_Written task_
Can you give back the part that opens with the line containing "Screen dimensions: 925x923" and closes with the line containing "tap(51, 643)", with "button" renamed to "control" and nothing else changed?

━━ Records for this task

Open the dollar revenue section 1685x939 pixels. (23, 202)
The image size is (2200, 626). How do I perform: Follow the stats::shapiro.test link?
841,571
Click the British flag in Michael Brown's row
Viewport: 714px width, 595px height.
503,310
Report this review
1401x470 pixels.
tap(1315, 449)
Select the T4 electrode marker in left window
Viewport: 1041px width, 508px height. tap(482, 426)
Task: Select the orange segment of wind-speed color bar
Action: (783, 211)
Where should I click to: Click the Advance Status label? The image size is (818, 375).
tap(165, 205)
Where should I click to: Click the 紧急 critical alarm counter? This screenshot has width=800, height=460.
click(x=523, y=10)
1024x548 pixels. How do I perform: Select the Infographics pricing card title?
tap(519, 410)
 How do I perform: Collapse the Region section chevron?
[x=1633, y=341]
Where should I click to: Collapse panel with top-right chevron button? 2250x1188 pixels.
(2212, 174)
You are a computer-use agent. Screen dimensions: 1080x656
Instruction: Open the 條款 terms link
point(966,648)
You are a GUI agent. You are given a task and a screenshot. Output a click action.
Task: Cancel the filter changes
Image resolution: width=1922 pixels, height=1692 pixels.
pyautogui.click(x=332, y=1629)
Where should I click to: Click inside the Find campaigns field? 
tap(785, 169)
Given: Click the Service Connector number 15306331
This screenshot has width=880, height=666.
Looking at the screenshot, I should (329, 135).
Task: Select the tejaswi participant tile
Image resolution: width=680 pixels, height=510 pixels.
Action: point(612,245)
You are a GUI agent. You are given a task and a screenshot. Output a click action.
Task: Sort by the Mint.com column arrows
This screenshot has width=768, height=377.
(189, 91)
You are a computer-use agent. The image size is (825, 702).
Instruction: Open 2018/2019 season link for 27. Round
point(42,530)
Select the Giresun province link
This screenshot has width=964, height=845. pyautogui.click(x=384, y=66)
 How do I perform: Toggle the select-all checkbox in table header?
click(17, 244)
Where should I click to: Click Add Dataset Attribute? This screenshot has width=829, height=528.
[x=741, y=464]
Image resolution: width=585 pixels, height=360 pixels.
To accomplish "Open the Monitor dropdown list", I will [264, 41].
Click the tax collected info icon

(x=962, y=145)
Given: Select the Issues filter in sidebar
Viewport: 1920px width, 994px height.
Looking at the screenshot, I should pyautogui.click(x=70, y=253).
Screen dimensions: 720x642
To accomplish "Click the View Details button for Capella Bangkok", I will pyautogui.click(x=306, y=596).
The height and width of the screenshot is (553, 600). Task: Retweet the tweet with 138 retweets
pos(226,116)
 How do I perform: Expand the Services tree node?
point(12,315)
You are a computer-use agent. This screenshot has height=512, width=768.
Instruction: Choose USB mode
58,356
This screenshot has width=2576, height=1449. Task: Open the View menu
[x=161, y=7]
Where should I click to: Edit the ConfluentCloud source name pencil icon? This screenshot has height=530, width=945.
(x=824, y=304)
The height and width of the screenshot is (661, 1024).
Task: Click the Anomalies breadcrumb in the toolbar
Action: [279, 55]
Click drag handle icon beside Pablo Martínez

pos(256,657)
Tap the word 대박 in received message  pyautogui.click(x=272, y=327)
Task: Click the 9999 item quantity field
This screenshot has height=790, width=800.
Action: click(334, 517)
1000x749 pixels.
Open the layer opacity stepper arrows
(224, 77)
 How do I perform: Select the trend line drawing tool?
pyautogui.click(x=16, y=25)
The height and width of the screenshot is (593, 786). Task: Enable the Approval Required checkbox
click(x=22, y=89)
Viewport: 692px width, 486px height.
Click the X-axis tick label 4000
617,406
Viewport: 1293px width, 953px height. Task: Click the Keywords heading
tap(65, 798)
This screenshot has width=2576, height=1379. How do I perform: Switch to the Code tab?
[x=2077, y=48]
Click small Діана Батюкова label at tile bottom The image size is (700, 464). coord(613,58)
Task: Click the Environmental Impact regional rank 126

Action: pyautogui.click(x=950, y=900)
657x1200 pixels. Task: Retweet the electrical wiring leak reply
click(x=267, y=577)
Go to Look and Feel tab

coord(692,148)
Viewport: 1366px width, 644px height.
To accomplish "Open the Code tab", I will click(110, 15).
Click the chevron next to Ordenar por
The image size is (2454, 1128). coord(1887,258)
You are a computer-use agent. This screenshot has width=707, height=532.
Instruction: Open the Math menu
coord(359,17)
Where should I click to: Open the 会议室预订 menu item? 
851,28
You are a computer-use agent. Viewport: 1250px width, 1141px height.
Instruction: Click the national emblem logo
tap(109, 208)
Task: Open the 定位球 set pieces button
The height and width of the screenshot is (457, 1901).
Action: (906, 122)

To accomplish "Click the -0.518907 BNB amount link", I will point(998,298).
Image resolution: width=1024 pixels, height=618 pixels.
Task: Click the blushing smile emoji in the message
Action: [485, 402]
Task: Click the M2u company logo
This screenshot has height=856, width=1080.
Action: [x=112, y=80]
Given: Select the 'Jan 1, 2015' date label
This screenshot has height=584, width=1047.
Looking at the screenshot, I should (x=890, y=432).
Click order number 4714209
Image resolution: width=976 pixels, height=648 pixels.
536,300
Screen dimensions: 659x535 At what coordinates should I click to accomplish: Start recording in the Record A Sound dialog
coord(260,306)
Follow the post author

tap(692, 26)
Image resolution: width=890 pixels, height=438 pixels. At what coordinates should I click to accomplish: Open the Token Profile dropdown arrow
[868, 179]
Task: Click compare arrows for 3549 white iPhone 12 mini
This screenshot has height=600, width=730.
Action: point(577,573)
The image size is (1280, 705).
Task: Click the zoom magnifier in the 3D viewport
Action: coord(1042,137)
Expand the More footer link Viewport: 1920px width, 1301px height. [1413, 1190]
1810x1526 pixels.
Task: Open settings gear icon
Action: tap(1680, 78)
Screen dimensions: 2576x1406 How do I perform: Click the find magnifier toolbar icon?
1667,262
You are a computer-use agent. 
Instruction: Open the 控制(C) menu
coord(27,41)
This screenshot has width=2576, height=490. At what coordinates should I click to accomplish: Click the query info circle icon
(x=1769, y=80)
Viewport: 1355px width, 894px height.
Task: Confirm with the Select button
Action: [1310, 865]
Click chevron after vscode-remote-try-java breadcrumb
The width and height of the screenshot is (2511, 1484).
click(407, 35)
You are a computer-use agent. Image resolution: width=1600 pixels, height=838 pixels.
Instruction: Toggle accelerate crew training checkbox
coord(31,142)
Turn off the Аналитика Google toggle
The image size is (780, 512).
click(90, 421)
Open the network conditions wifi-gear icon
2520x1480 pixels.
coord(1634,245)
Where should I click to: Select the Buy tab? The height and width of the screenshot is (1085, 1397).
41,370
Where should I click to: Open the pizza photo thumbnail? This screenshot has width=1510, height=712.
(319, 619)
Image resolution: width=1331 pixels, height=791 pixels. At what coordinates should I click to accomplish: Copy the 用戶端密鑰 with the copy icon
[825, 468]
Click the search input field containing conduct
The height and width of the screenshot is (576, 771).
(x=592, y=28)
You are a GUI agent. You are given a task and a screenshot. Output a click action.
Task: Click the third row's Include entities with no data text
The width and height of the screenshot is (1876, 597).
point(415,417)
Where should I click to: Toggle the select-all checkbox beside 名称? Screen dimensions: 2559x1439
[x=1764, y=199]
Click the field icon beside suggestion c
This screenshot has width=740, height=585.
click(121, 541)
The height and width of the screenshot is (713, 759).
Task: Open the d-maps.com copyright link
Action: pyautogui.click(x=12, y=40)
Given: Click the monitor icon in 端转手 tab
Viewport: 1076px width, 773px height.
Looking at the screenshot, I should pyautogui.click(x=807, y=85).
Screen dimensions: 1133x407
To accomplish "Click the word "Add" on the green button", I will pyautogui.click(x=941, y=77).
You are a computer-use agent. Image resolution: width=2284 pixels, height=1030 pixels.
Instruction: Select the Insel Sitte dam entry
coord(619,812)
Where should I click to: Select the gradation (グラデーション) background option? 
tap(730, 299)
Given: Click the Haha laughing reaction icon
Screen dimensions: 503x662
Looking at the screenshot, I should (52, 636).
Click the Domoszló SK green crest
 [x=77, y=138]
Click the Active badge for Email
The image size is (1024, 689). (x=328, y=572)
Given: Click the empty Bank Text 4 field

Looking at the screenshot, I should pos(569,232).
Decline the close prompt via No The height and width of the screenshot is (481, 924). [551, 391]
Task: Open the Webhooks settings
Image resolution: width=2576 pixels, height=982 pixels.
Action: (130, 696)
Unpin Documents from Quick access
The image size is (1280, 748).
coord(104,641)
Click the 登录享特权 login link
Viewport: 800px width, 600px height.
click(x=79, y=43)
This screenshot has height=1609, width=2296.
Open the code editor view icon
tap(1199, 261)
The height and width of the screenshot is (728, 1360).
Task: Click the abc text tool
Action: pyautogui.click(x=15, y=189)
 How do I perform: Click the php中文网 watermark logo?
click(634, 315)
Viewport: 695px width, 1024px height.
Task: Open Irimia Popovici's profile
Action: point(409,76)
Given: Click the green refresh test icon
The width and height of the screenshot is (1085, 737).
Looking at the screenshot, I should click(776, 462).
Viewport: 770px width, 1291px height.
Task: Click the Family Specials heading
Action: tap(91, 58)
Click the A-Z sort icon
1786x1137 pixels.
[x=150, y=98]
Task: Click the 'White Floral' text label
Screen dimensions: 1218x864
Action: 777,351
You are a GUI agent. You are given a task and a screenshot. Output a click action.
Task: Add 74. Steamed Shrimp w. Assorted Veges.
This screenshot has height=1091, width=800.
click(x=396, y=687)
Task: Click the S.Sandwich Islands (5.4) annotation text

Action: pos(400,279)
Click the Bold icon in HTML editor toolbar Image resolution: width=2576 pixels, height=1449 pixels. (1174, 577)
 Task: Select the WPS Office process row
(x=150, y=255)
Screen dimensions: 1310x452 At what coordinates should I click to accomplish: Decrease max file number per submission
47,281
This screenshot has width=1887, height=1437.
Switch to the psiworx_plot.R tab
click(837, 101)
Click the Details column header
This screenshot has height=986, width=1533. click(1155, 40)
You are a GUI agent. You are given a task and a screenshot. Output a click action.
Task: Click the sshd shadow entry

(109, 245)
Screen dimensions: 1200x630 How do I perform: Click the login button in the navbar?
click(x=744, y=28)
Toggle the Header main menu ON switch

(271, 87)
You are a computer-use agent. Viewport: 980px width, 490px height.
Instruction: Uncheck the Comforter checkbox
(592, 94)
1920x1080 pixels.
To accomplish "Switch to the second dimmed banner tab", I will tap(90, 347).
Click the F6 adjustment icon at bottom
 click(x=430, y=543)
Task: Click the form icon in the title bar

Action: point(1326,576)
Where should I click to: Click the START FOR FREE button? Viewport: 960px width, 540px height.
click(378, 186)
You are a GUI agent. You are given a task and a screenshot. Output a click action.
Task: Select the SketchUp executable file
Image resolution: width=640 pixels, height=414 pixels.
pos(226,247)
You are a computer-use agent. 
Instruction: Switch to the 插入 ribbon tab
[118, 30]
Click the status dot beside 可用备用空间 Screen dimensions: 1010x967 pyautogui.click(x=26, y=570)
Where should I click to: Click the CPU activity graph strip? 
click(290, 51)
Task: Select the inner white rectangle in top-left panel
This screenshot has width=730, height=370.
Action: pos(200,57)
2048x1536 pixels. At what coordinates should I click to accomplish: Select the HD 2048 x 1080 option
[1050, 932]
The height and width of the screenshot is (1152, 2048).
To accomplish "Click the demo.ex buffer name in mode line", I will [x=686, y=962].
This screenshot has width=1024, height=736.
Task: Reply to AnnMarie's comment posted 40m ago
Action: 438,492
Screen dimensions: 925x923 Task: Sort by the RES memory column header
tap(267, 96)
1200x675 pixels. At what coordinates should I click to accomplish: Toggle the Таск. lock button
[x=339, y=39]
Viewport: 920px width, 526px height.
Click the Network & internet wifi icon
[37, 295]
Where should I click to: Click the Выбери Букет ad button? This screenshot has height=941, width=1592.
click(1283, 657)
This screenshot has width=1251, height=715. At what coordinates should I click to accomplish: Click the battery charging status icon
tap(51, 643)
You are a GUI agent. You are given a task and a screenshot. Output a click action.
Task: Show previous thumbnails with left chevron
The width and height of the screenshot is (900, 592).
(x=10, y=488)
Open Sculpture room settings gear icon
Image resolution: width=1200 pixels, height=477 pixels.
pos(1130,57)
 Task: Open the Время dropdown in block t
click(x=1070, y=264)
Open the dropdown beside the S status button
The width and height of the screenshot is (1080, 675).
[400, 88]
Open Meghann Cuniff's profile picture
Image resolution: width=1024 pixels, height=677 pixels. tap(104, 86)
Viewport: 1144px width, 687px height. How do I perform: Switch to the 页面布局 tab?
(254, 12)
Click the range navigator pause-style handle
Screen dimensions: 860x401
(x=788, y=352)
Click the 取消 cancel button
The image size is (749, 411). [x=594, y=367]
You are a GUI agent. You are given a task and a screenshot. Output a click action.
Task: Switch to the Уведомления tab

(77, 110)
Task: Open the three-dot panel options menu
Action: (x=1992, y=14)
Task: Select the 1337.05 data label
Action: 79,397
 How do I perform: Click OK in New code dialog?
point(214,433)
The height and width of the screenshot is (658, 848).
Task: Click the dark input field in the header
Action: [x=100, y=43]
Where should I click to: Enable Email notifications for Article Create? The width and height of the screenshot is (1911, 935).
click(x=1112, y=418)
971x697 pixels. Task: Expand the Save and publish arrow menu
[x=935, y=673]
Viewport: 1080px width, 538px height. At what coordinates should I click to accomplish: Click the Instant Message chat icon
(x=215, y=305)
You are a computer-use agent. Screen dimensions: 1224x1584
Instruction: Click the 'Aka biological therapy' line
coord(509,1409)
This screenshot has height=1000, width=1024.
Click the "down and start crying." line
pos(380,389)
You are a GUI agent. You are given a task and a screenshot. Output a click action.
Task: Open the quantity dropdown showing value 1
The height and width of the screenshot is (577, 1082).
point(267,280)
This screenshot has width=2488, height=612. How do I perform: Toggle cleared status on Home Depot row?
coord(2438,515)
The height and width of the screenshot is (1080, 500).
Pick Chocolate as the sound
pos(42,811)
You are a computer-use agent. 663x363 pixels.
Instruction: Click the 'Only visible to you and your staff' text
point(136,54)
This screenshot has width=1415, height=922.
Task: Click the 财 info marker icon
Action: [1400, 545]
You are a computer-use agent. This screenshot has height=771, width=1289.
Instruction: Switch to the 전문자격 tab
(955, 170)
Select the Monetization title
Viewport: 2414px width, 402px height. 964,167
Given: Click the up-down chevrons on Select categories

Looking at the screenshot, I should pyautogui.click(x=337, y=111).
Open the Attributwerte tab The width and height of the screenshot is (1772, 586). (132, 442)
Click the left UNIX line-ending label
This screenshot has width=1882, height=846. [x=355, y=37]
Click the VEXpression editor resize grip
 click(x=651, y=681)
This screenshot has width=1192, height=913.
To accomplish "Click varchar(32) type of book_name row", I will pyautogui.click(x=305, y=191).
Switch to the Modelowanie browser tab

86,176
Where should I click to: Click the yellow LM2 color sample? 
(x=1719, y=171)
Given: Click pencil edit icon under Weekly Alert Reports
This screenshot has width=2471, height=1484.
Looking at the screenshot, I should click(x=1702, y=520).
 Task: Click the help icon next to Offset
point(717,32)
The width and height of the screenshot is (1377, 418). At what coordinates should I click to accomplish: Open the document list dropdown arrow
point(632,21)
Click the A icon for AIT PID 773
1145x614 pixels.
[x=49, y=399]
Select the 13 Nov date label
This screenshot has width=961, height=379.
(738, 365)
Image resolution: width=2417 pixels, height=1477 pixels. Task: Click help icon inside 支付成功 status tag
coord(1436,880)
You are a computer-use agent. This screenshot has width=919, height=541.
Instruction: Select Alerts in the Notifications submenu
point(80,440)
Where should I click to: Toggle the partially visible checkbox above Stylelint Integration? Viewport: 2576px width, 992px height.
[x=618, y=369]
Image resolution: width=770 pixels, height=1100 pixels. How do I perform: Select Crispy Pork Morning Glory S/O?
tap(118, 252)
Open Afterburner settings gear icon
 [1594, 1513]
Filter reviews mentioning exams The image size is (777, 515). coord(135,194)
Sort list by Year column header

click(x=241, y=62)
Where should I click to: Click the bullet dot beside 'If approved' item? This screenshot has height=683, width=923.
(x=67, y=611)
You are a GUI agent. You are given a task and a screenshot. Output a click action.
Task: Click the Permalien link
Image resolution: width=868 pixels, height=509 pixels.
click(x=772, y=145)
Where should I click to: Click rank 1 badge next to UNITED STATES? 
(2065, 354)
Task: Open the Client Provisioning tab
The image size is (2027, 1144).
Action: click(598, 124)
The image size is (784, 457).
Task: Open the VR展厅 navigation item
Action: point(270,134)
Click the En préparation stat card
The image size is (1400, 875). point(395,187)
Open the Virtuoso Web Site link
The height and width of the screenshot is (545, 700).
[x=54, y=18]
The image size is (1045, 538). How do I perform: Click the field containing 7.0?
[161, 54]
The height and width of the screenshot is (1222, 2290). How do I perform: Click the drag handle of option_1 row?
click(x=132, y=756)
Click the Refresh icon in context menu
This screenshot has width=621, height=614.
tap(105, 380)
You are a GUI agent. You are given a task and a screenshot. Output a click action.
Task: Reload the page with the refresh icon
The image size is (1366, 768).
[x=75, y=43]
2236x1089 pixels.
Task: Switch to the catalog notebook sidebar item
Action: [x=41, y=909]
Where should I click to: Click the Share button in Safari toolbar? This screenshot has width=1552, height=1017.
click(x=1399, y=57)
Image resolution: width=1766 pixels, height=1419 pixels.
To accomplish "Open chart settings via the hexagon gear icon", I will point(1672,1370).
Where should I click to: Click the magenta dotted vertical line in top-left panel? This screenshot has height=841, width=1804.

━━━━

_Task response_
Screen dimensions: 925x923 Task: Sort by the RES memory column header
tap(267, 96)
1200x675 pixels. At what coordinates should I click to accomplish: Toggle the Таск. lock control
[x=339, y=39]
Viewport: 920px width, 526px height.
Click the Network & internet wifi icon
[37, 295]
Where should I click to: Click the Выбери Букет ad control? This screenshot has height=941, width=1592.
click(1283, 657)
This screenshot has width=1251, height=715. At what coordinates should I click to accomplish: Click the battery charging status icon
tap(51, 643)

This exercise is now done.